Eventually, things in adventuring go wrong, and you need to deal with them when they do. I will focus on falling, likely to the character’s death, and the various charts and equations for dealing with the impact.

Things were going fine for a while, but now you’ve tripped over something near a ledge, lost the reigns of your flying mount, or been pushed out the airlock in atmosphere. You’re now in a free fall, and this is going to hurt.

How far you fall determines the size of the Impact Critical when you hit.

  • 1′ – 20′ / 0m – 6m: Tiny
  • 21′ – 50′ / 7m – 16m: Small
  • 51′ – 100′ / 17m – 33m: Medium
  • 101′ – 200′ / 34m – 66m: Large
  • 201’+ / 67m+: Huge

Armor, Shields, and your Quickness bonus won’t help you against the impact at the end of your fall.

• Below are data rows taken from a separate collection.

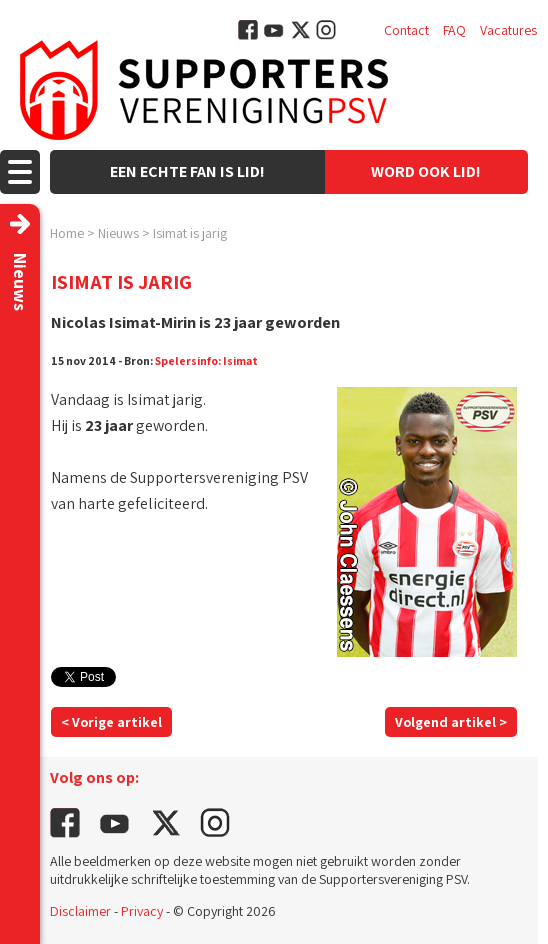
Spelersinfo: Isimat (206, 360)
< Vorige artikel (111, 722)
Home (67, 233)
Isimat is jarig (190, 233)
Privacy (142, 911)
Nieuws (118, 233)
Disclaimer (80, 911)
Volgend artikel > (451, 722)
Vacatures (508, 30)
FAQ (454, 30)
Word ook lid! (426, 171)
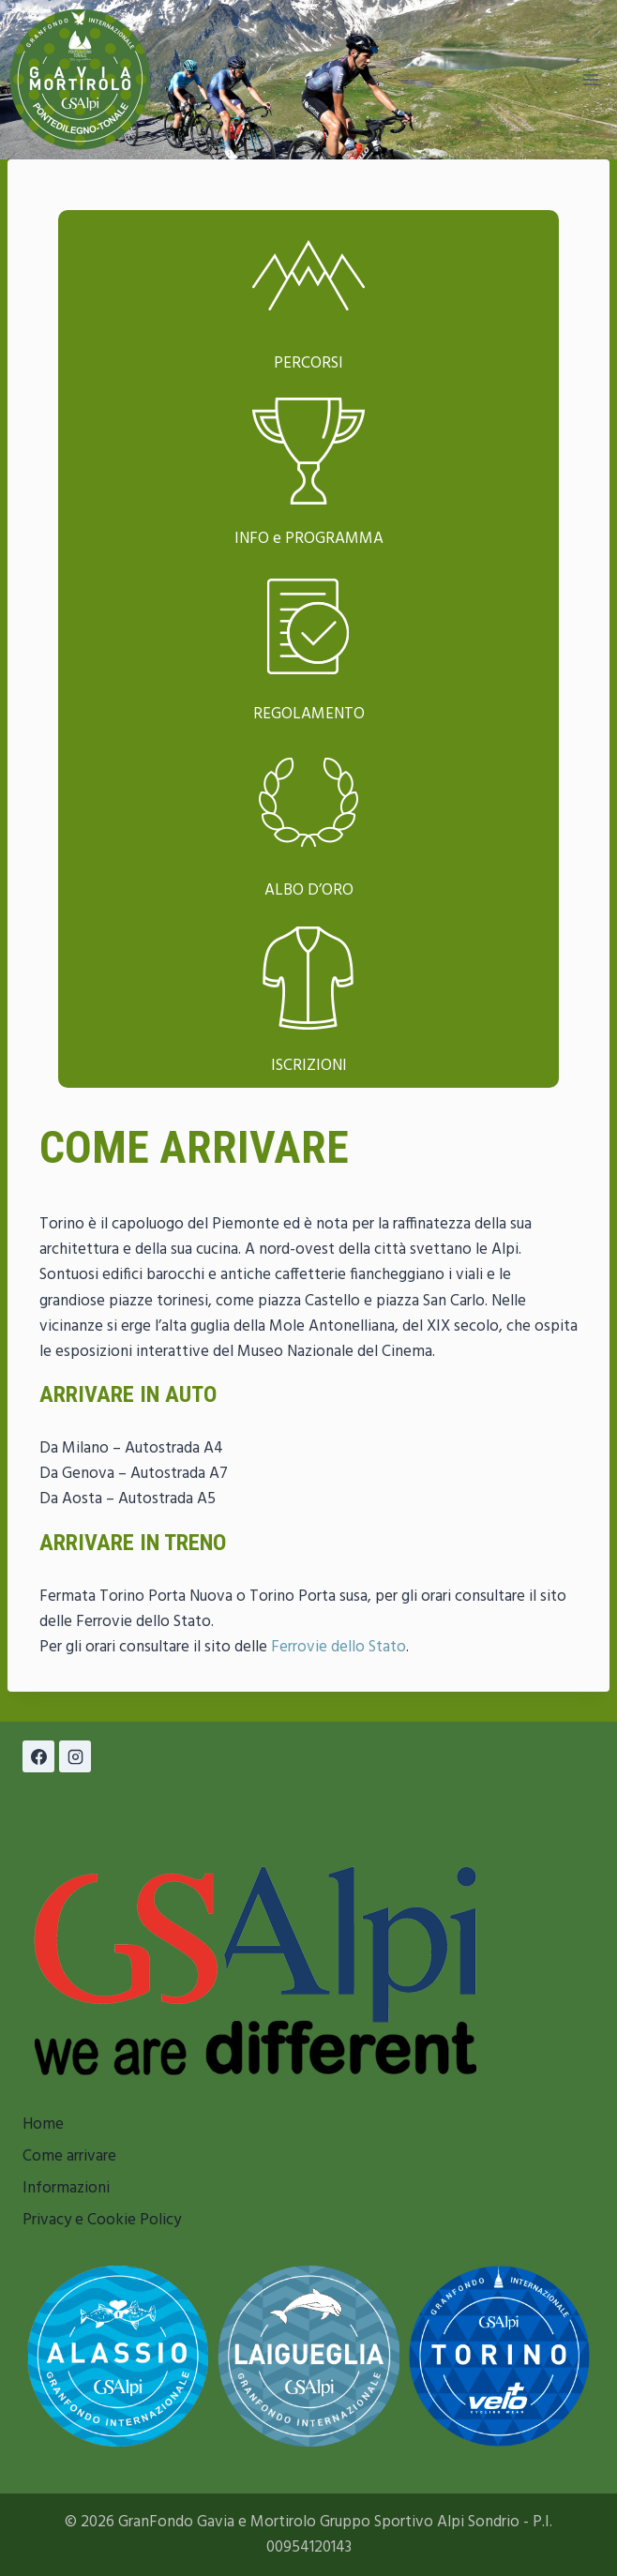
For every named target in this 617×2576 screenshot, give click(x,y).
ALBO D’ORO (309, 890)
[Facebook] (38, 1756)
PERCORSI (308, 363)
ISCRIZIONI (309, 1065)
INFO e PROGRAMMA (309, 538)
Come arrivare (69, 2156)
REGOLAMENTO (309, 714)
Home (43, 2124)
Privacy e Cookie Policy (102, 2220)
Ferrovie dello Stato (338, 1647)
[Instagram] (75, 1756)
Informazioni (66, 2188)
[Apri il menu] (590, 79)
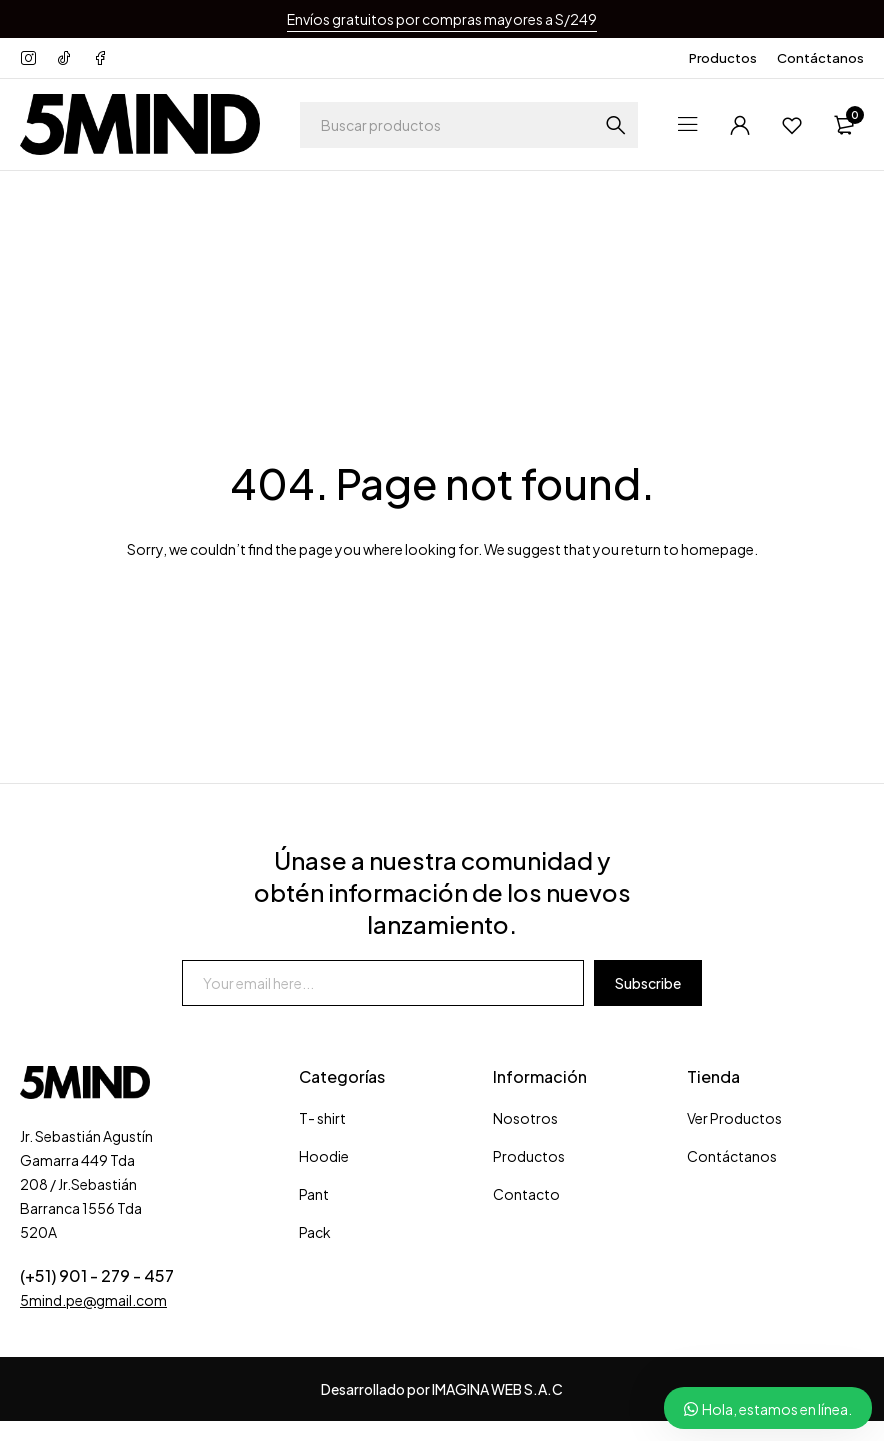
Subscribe (648, 983)
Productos (723, 58)
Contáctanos (820, 58)
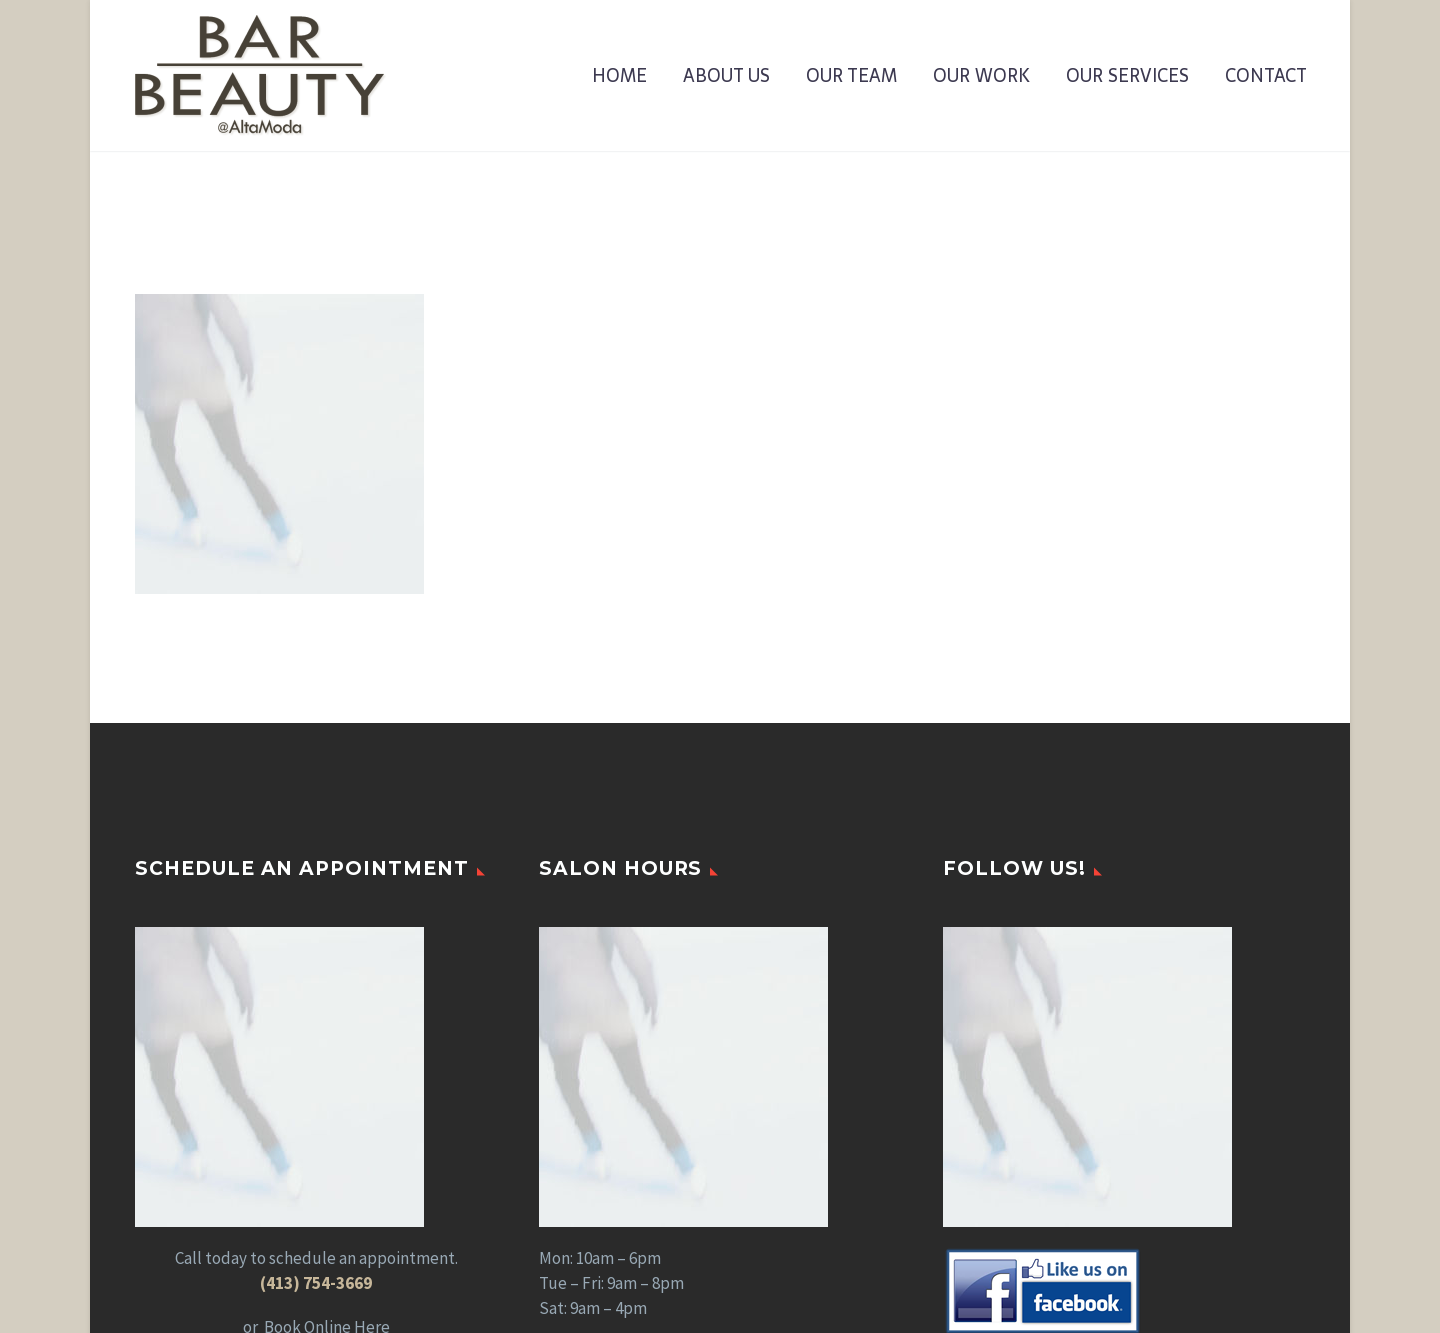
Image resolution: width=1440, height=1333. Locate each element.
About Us (726, 76)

Skill in Acrobatics can increase safe falling distance, a few psionic disciplines and spells can do the same or turn the fall into flight, and your magical and psionic bonuses to Defense will be subtracted from the critical.

In most situations, things that are falling don’t hit the ground instantly. Below is the Falling Table from Martial Law in list format.

  • Round 1: Speed 30’/rnd, total distance fallen 30′
  • Round 2: Speed 60’/rnd, total distance fallen 90′
  • Round 3: Speed 150’/rnd, total distance fallen 240′
  • Round 4: Speed 210’/rnd*, total distance fallen 480′

At round 4 and after, the character will continue falling at terminal velocity until the fall is stopped.

On round 4 and after, the falling character will continue to fall at terminal velocity until the fall is stopped. Gravity can affect both terminal velocity and how long a character has to be saved. HARP SF uses 70 times (the square root of local gravity divided by the square root of local atmospheric pressure) to determine terminal velocity in meters per second. To get the time until a falling character hits terminal velocity in seconds, take divide the the local terminal velocity by ten times local gravity.

Remember, you can fall father safely on low gravity worlds, and falling on high gravity worlds is a bad idea. Good luck, and watch out for that first step.

5 Replies to “HARP: A closer look at falling”

  1. Cool article. 2 second rounds make a lot of sense, see the article I am goung to publish on Thursday.

    In this case you gain more opportunities for falling characters to act before impact and a smoother acceleration curve. 10 second rounds that RM2 and RMSS used go from fall to impact effectively instantly.

    1. My argument to my players on why a fall always calls damage runs pretty much similar. I got around the 10sec fall not being physics accurate by giving the player a reaction roll to grab something or cast an instantaneous spell based on the distance of fall and any terrain (a fortunate tree). Like HARP, the crush critical increased with distance 50′ resulting in a C crush critical. Worked both in MERP and RM.

      1. 70m/s for terminal velocity is an average between a skydiver in freefall with a parachute, in normal position, and the 200m/s of a head down skydiver. Of course, there are a lot of other variables left out for simplicity.